WORK INSTRUCTION
The required output is an exact restatement of the lines, starting with the one that contains "Click the 8.02 resistance level label" and finishing with the last line of the listing. It contains no pictures.

------ DATA SUPPLIED ------

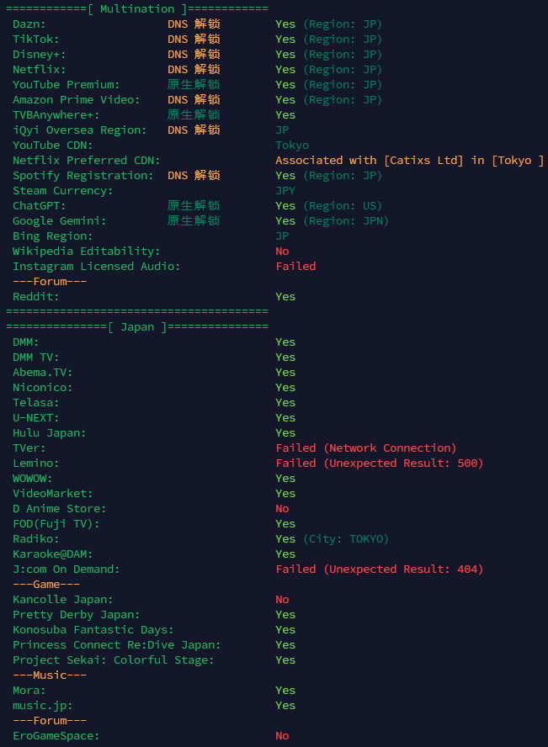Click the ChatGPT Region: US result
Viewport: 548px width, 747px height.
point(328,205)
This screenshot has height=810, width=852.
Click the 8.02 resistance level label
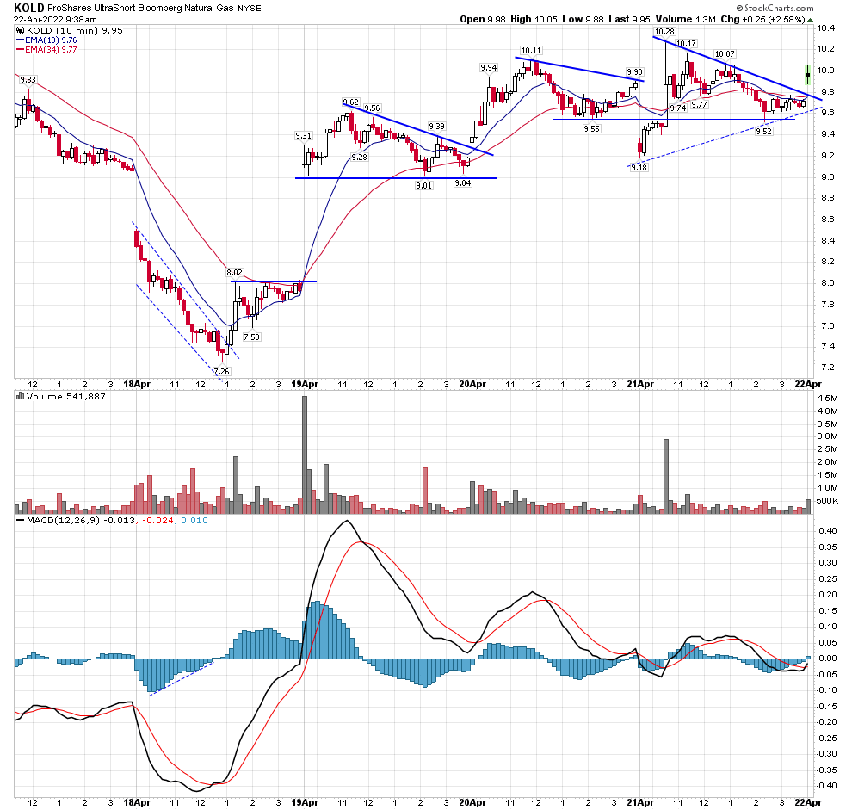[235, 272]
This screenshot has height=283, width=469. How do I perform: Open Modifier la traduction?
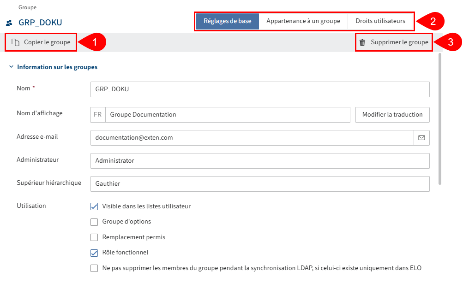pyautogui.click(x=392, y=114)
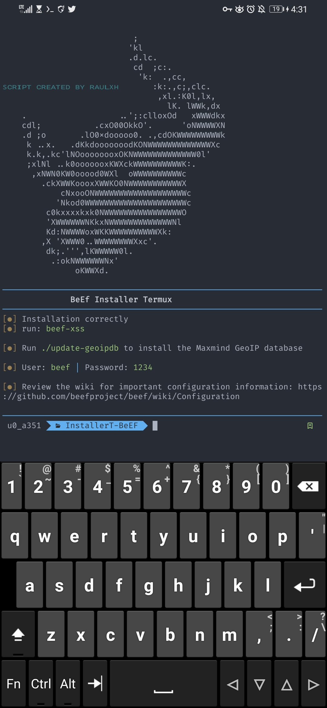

------

OUTPUT BELOW
Click the 8.02 resistance level label
[235, 272]
This screenshot has height=283, width=469. How do I perform: Open Modifier la traduction?
pyautogui.click(x=392, y=114)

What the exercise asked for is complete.